Rep. Jody Hice, R-Ga., is one of the bill's sponsors. Drew Angerer/Getty Images

A Bipartisan House Bill Would Set Federal Hiring Reform Measures Into Law

The Chance to Compete Act would codify recent administrative reforms aimed at incorporating skills-based assessments and stressing experience over educational attainment in the federal hiring process.

House lawmakers on Tuesday introduced bipartisan legislation that would codify into law several recent changes to the federal hiring process to stress applicants’ job experience and skills over educational attainment.

Reps. Jody Hice, R-Ga., and Ro Khanna, D-Calif., introduced the Chance to Compete Act (H.R. 6967), which confirms that skills-based assessments administered by agency subject matter experts are acceptable job assessments in the competitive hiring process, and allows agencies to share the assessments of qualified job applicants with one another, potentially granting an extra avenue for a candidate who wasn’t hired to get a job elsewhere in the federal government. Similar legislation in the Senate advanced out of that chamber’s Homeland Security and Governmental Affairs Committee last month.

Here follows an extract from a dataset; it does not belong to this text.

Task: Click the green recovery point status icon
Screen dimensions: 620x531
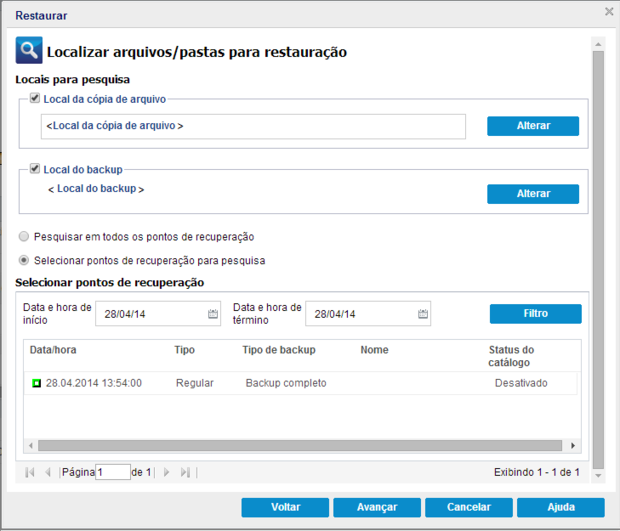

The bill codifies recent changes made by the Trump and Biden administrations to move toward a more experience-based hiring process that focuses more on skills assessments with subject matter experts, rather than setting the bar at what degree an applicant has in some circumstances. The reform efforts are an outcropping of successful pilot programs spearheaded by the U.S. Digital Service.

“For far too long, the federal government’s hiring priorities have focused too much on whether a candidate has obtained a degree rather than whether they actually have the skills needed to serve Americans best,” Hice said in a statement. “Congress needs to make federal hiring more effective, and our bill will remove unnecessary barriers to entry, create a more efficient and transparent process, and expand economic opportunities for all Americans.”

The old “self-assessment” approach to the federal hiring led to a long and often fruitless process. Hiring managers found that people familiar with the process, and the creation of the lengthy so-called “federal resume” could simply self-report that they were qualified, making it difficult to discern which applicants, if any, could actually succeed in a job.

“I am committed to ensuring that everyone has a fair shot at building a strong economic future for themselves and their families,” Khanna said. “There’s no reason a college degree should be required for a job if the candidate is able to demonstrate that they have the skills necessary to succeed in the role. These merit-based changes will create additional pathways into public service and foster new opportunities to attract qualified talent from all walks of life.”